[Goal 1]:
In the records, give as a JSON list of strings every line from the line with "Go to the Plan step tab" up to and including the line with "point(376,179)", one string per line and skipping blank lines. Leave the pictures out of the answer.

Geoprocessing tool to select greatest 1 per group with tiebreaker

488
4
12-09-2022 04:19 AM
Status: Open
Labels (1)
Bud
by
Notable Contributor

Idea: Need an OOTB geoprocessing tool that can be used to select the greatest 1 per group in a FGDB table.

For example, for a given ASSET_ID, select the road inspection that has the latest date.

Bud_0-1670588140311.png

I don’t want to create a new FC or create a database view. I want to make a selection in the attribute table of an existing FGDB table.

Related question: GP tool to select greatest 1 per group



Edit:

The tool should also let you break ties. So, if for a given asset there were multiple rows with the same date, then use a different field to determine what row to use (aka what row to break the tie).

[Record extracts]:

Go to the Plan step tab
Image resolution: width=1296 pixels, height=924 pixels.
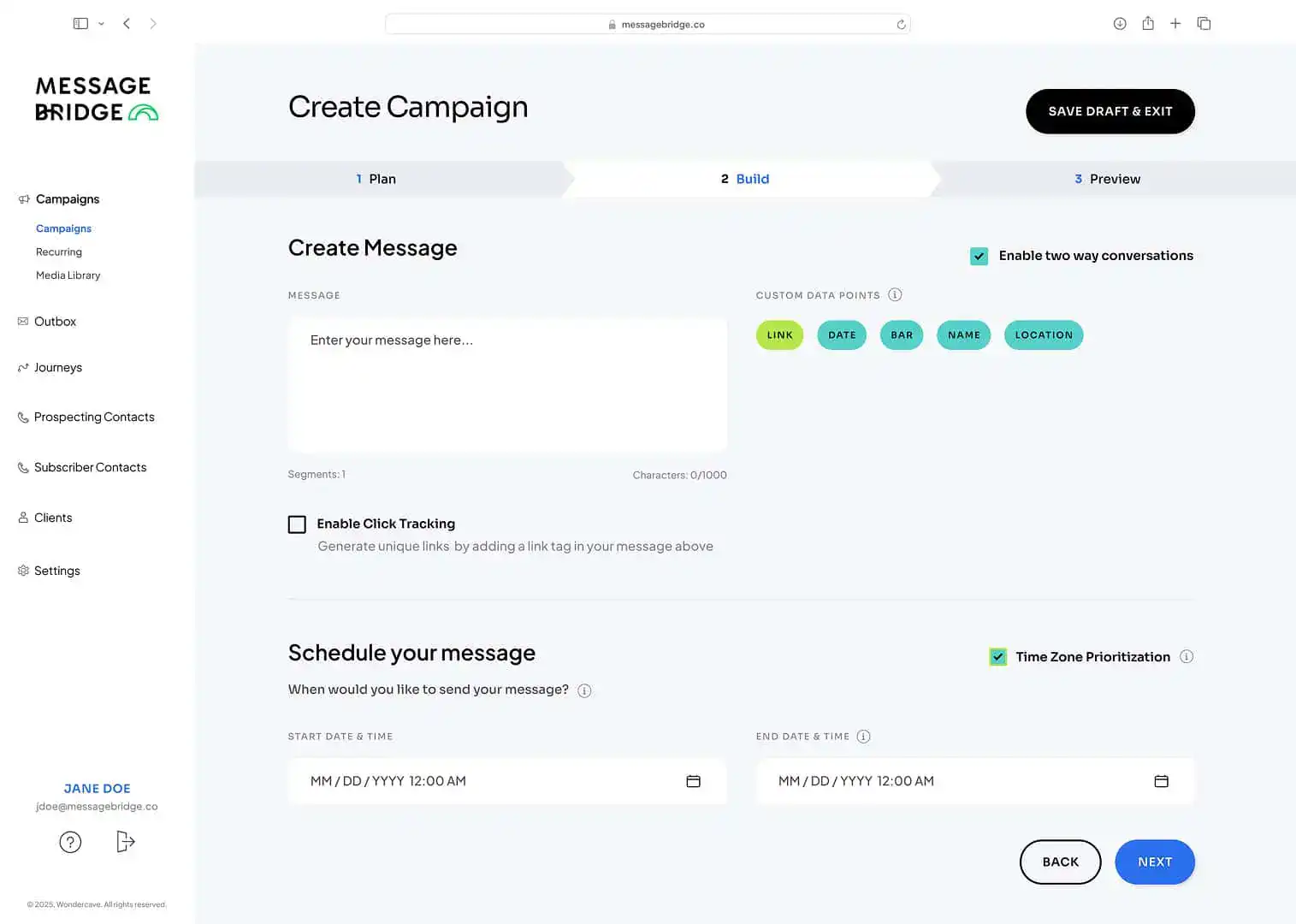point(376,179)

--

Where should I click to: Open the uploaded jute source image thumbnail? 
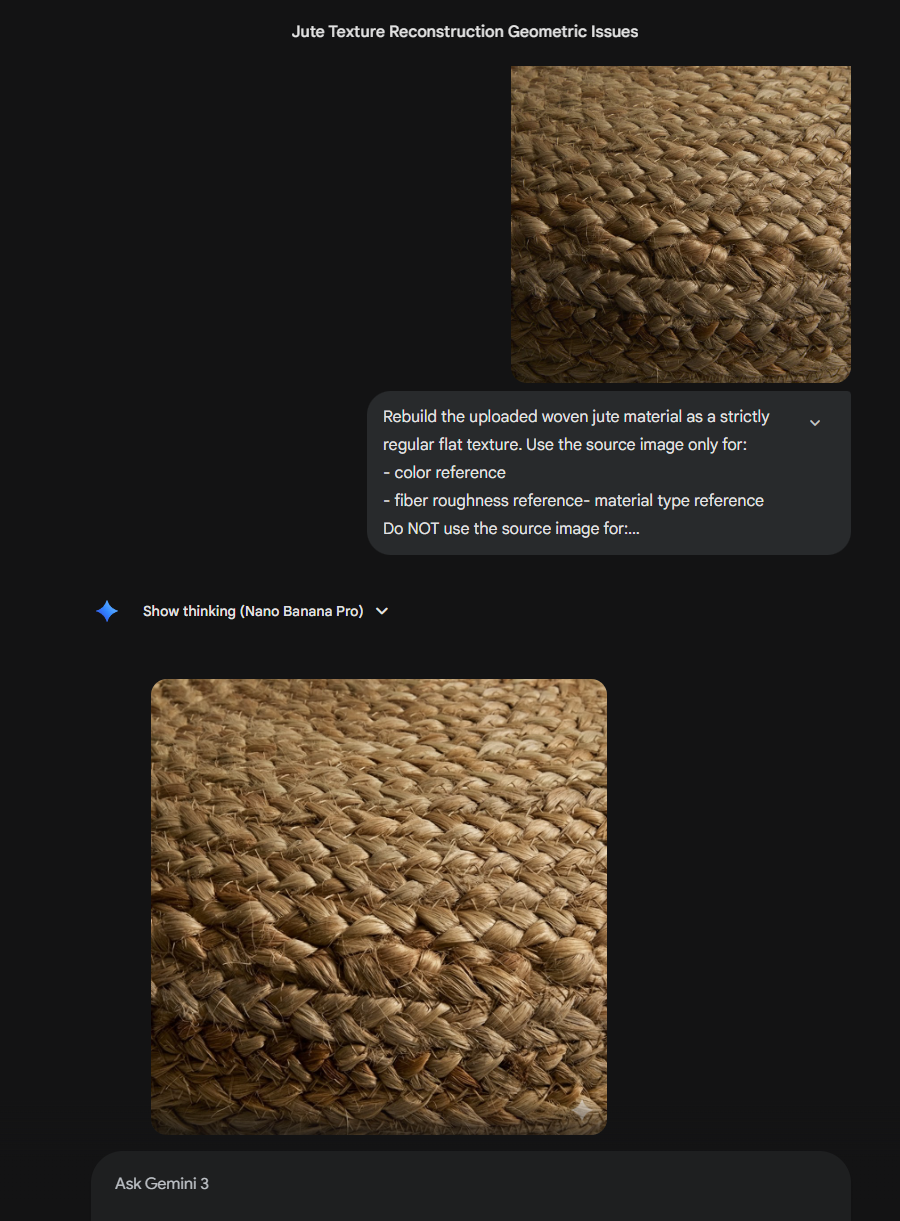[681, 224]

[Goal 2]:
From the post about a geoprocessing tool, retype the passage from "For example, for" up to and including "break the tie).".

[Written reply 1]:
[
  "Go to the Plan step tab",
  "Image resolution: width=1296 pixels, height=924 pixels.",
  "point(376,179)"
]

[Written reply 2]:
For example, for a given ASSET_ID, select the road inspection that has the latest date.

Bud_0-1670588140311.png

I don’t want to create a new FC or create a database view. I want to make a selection in the attribute table of an existing FGDB table.

Related question: GP tool to select greatest 1 per group



Edit:

The tool should also let you break ties. So, if for a given asset there were multiple rows with the same date, then use a different field to determine what row to use (aka what row to break the tie).